19.4632 · Motion · 2019-12-20
Département de justice et police
Liquidé
Wortlaut
Le Conseil fédéral est chargé de compléter le CC d'un article garantissant aux enfants le droit à une éducation sans violence. Nos enfants doivent être protégés contre les châtiments corporels, les violences psychologiques et contre toute forme de rabaissement.
Begründung
L'art. 11 Cst. prévoit que les enfants et les jeunes ont droit à une protection particulière de leur intégrité et à l'encouragement de leur développement.
La suppression, en 1978, du droit de correction des parents a été une première étape en faveur de l'intégrité physique des enfants. Toutefois, en raison de l'insécurité du droit et de certains schémas traditionnels (selon lesquels les coups sont parfois nécessaires et n'entraînent pas de dommages), le recours à la violence à l'égard des enfants est encore parfois admis dans notre société. En Suisse, un enfant sur deux subit des violences physiques ou psychologiques dans son éducation. C'est pourquoi l'art. 11 Cst. doit être concrétisé au niveau de la loi, et en particulier dans le CC.
Le Conseil fédéral a refusé jusqu'à présent de compléter le CC dans ce sens au motif que les enfants seraient déjà protégés par le droit pénal. Or, les gifles, et même les petites tapes, peuvent être humiliantes pour un enfant et mauvaises pour son développement, tout comme la cruauté psychologique. Un article définissant un droit à une éducation sans violence serait un signal fort et permettrait à long terme de changer la société, comme nous avons pu l'observer dans les pays voisins, où la violence a sensiblement diminué.
En signant en 1997 la convention de l'ONU relative aux droits de l'enfant, la Suisse s'est engagée en vertu du droit international à protéger les enfants contre toute forme de mauvais traitements de la part de leurs parents ou personnes exerçant un rôle similaire et à mettre en place des programmes d'aide et de prévention. Inscrire le droit à une éducation sans violence dans la loi fait aussi partie des mesures à prendre. L'ONU a déjà reproché deux fois à la Suisse de ne pas avoir agi en ce sens.
Antrag des Bundesrates
Le Conseil fédéral propose de rejeter la motion.
Stellungnahme des Bundesrates
Les questions soulevées par l'interdiction du droit de correction et par le droit à une éducation sans violence ont déjà été abordées maintes fois par des interventions parlementaires ces dernières années (récemment : question Feri 19.5591, " Le droit des enfants à une éducation sans violence " ; motion Marchand-Balet 18.3603, " Inscription dans le Code civil de l'interdiction des châtiments corporels et d'autres formes de traitements dégradants à l'encontre des enfants ", renvoyant à d'autres interventions sur le sujet). Dans ses avis, le Conseil fédéral a toujours souligné que le droit de correction des parents, aboli par l'entrée en vigueur du nouveau droit de l'enfant en 1978, n'était plus compatible avec le bien de l'enfant. Les enfants sont protégés par le droit pénal ; plus récemment, les droits d'aviser et les obligations de signaler ont encore été étendus.
La violence physique n'a pas sa place dans l'éducation d'un enfant, cela n'est plus contesté aujourd'hui. Les parents doivent assurer sécurité, protection et soutien à leurs enfants ; mais ils doivent aussi leur transmettre des règles et des valeurs.

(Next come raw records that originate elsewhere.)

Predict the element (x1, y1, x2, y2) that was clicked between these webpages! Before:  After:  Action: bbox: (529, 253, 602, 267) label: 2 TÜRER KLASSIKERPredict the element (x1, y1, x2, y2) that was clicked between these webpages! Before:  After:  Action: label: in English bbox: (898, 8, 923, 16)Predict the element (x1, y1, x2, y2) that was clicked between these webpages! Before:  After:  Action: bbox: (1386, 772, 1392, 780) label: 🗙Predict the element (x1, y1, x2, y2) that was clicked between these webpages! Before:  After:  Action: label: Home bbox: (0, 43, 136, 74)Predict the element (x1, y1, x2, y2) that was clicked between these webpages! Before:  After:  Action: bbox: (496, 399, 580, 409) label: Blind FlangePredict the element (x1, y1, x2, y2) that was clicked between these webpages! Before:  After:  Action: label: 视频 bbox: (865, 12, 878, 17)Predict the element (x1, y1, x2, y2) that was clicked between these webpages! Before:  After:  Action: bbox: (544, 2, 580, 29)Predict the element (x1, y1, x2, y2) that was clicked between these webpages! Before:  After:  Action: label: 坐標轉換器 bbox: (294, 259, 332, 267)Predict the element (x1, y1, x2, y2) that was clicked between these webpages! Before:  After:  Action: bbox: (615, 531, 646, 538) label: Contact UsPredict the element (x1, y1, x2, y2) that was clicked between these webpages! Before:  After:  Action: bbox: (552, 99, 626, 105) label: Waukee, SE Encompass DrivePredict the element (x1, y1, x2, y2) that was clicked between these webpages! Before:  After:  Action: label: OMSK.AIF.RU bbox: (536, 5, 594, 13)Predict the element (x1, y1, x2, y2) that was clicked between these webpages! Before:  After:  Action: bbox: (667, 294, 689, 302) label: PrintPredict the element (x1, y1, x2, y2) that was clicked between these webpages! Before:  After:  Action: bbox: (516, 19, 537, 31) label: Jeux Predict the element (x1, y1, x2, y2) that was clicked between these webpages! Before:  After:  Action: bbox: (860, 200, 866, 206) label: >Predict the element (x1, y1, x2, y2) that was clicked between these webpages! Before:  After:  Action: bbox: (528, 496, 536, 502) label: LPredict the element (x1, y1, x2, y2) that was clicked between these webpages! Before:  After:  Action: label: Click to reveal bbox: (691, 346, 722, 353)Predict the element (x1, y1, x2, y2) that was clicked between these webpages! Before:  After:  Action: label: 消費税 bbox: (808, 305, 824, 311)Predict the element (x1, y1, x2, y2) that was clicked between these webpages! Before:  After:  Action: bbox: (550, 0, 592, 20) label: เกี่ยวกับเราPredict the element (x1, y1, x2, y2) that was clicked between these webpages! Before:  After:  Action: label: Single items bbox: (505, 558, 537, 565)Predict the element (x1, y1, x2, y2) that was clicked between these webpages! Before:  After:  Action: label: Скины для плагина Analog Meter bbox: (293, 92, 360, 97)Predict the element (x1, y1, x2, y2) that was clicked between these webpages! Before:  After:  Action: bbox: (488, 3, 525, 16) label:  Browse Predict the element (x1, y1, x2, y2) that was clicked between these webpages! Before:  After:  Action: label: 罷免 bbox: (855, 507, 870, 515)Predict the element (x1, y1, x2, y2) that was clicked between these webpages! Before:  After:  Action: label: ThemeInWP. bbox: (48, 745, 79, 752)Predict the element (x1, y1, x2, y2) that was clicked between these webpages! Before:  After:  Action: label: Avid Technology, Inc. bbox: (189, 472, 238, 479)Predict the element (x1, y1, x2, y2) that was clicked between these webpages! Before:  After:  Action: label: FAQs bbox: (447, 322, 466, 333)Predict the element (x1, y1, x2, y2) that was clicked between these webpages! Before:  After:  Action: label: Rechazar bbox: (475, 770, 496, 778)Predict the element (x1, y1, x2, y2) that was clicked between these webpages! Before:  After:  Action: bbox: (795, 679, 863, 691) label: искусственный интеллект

Ce faisant, ils doivent être guidés par le bien de l'enfant. Une règlementation légale ne saurait décrire de manière satisfaisante comment les parents ont à se comporter pour ce faire. C'est en ce sens que le Conseil fédéral continue d'émettre des réserves vis-à-vis de la modification demandée du code civil. Pareille réglementation risquerait en outre d'attiser une peur de l'interventionnisme étatique. Le Conseil fédéral juge plus important de disposer d'un bon système d'aide à l'enfance et à la jeunesse et d'accorder la priorité à la prévention via des mesures actives de sensibilisation et des programmes mis en oeuvre par les cantons avec le soutien financier transitoire de la Confédération (voir le communiqué du Conseil fédéral du 1er décembre 2017 " Encouragement de la politique de l'enfance et de la jeunesse en Suisse : bilan intermédiaire positif ").
Se fondant sur la prise de position de la Commission fédérale pour l'enfance et la jeunesse (CFEJ) de novembre 2019 " Le droit de l'enfant à une éducation sans violence ", le Conseil fédéral est cependant prêt à examiner, dans le cadre d'un rapport, comment répondre au mieux aux demandes exprimées dans la motion.
Le Conseil fédéral propose de rejeter la motion.